The FSA has warned advisers looking to enter the equity release market to ‘stay out’ if they are not willing to commit significant resources and investments to their operations.
Speaking at the Mortgage Business Expo in Manchester, the FSA warned firms to ensure they committed to delivering quality advice.
FSA manager of retail distribution and mortgages team Sonja Dullaway said firms must go into the market and commit to doing it properly or stay out and refer their business forward to those that have.
There was also a warning to those firms carrying out lifetime mortgage business in light of the FSA’s continued focus on this sector.
Dullaway said: “There are now no excuses about getting lifetime mortgage work wrong. If we are to go out into the market again and find firms still getting it wrong we will be very unhappy.”
The FSA also urged smaller mortgage intermediary firms to engage with its communications and turn this engagement into action.

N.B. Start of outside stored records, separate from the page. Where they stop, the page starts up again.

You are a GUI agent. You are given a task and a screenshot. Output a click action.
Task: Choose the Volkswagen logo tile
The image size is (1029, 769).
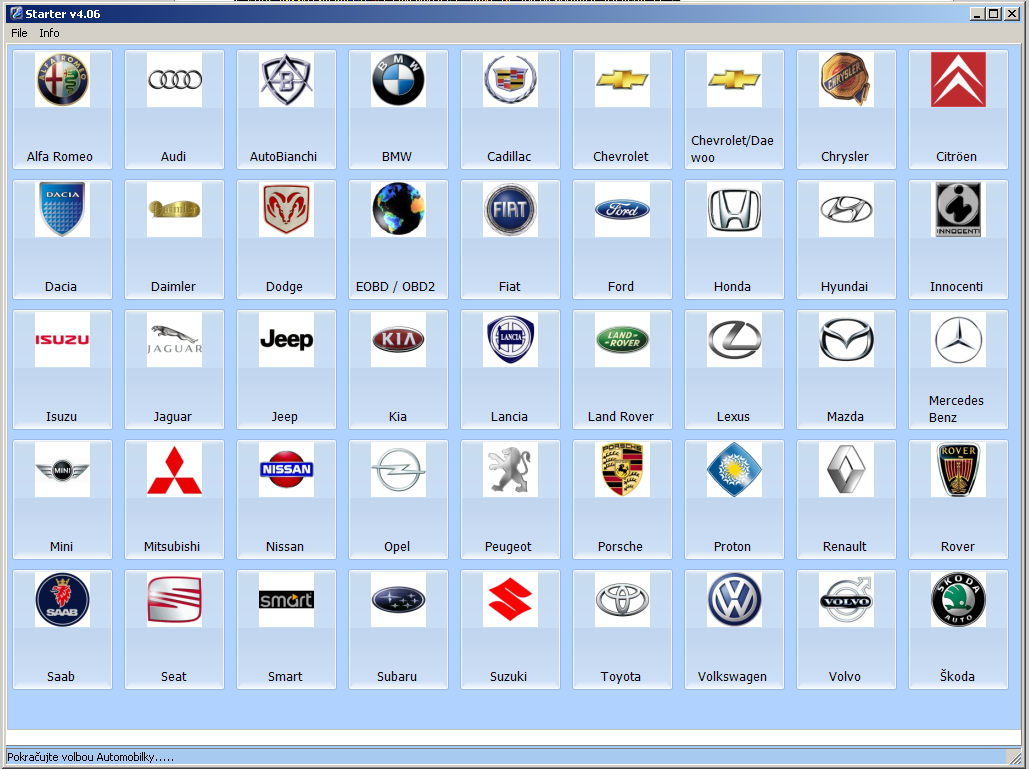[x=734, y=600]
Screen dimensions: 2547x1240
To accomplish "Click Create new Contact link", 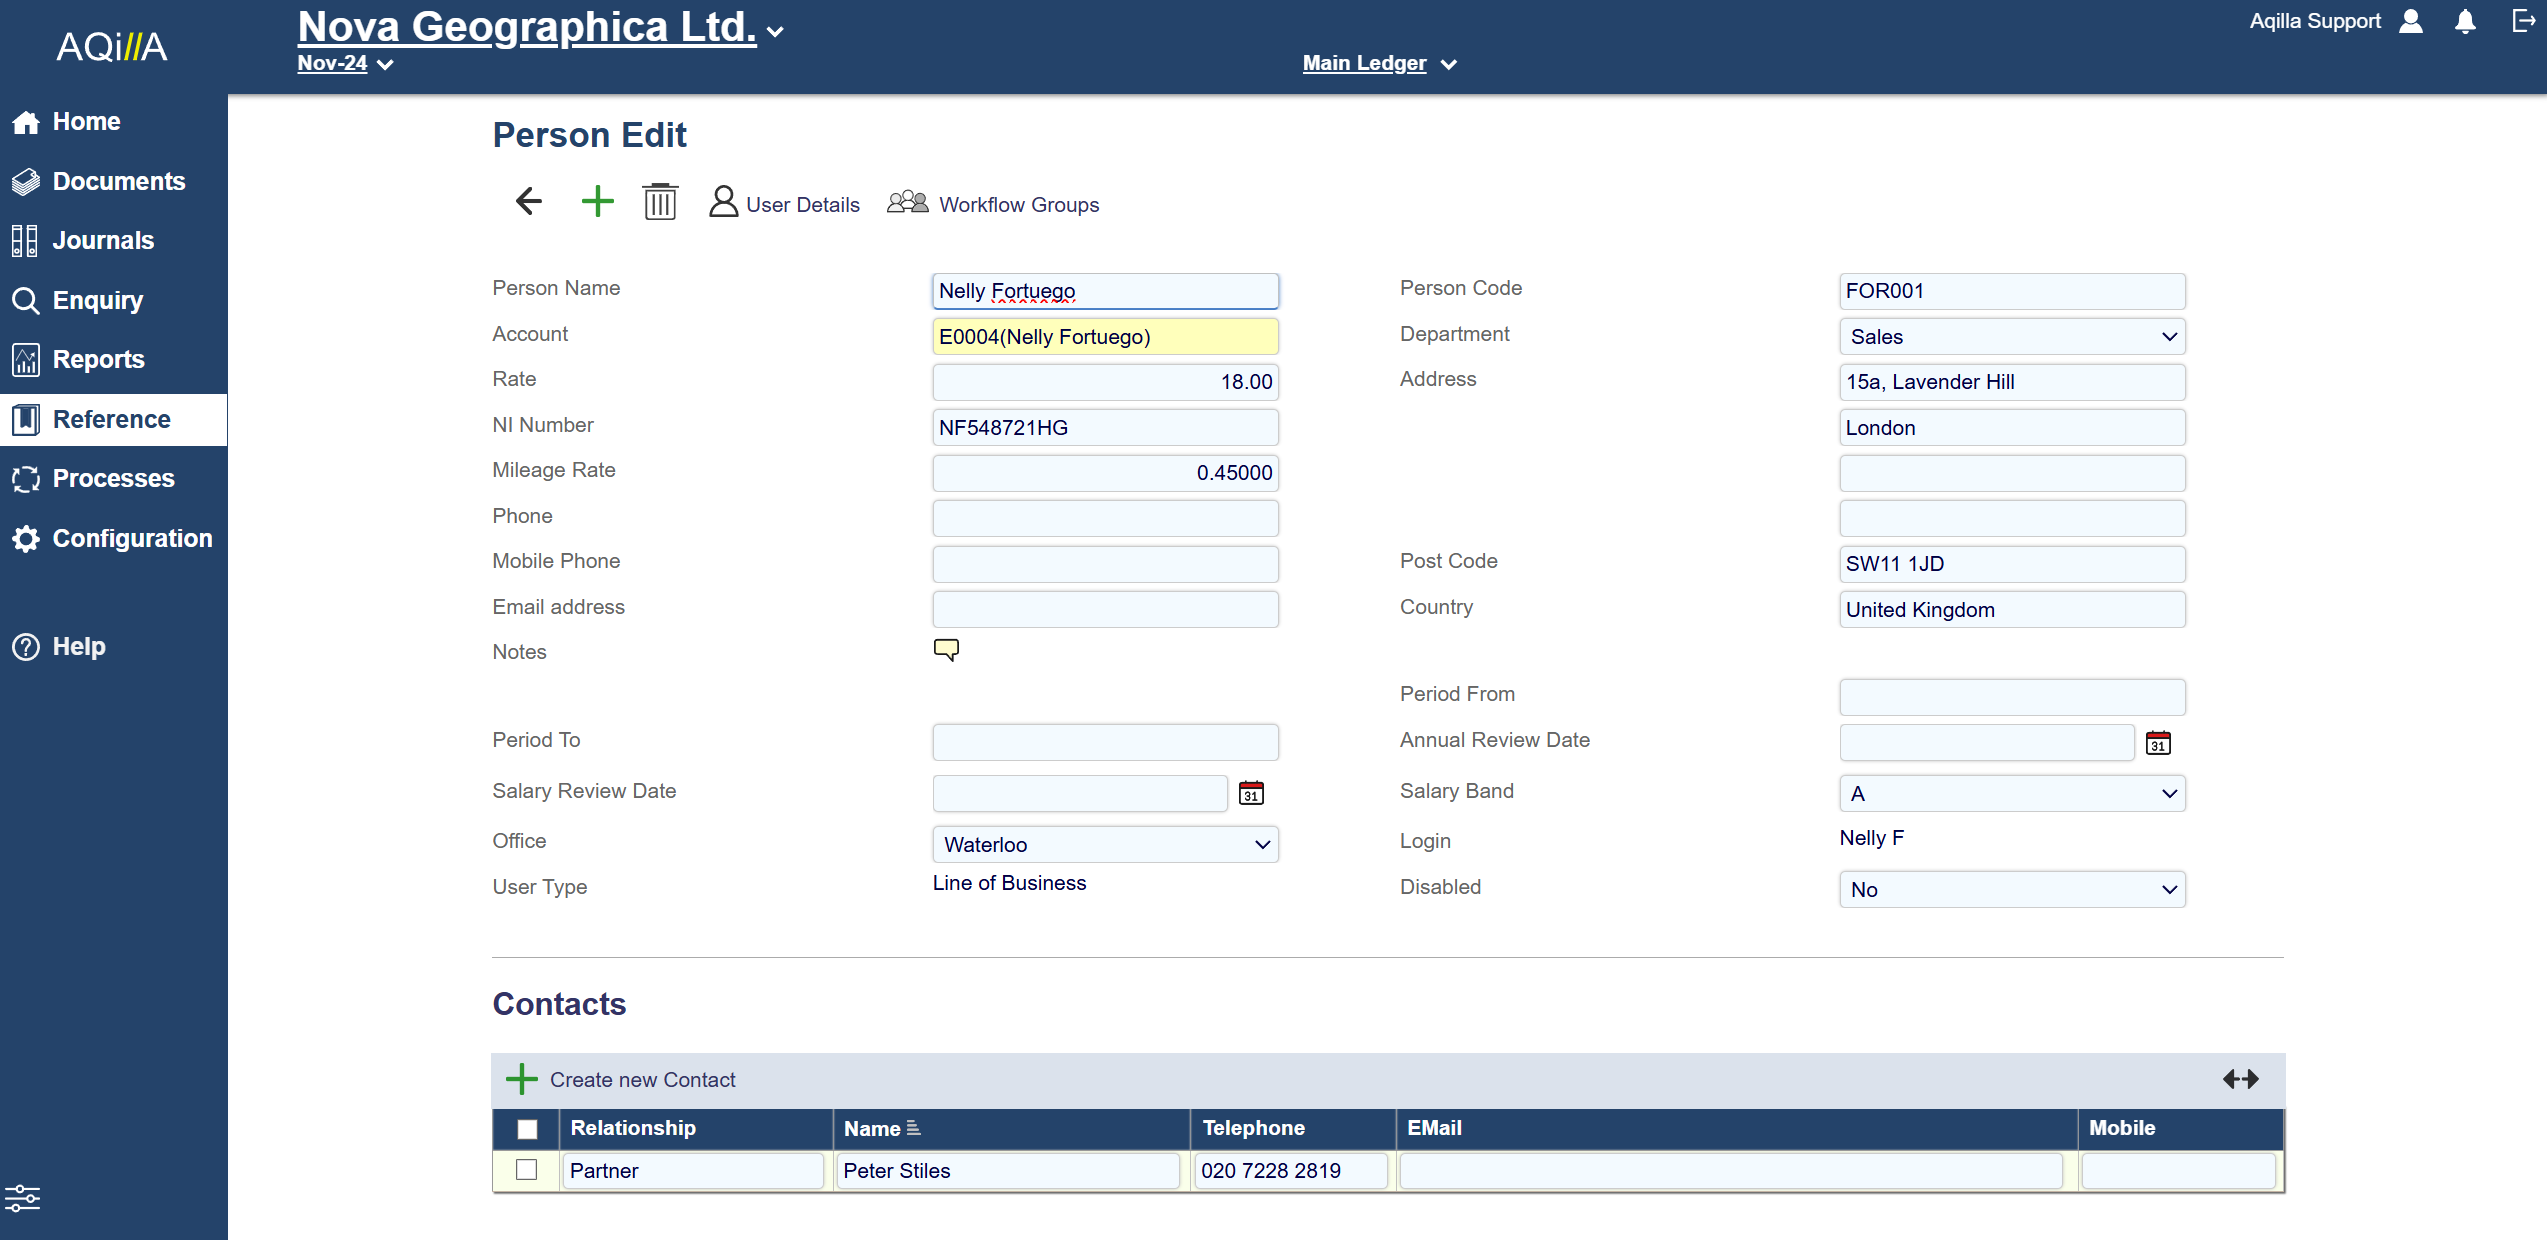I will tap(642, 1080).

FSA head of mortgages and credit unions Mandy Spink said they expect firms to be engaging with FSA reviews and thematic reviews and deciding if they need changes made to their businesses.
Spink also highlighted the FSA’s work in moving away from its prescriptive rule handbook to a more principles-based regulatory regime.
She said: “We are focused on the outcomes we want to achieve; we will simplify our handbook and focus on the responsibility of management to meet the responsibilities of those principles.”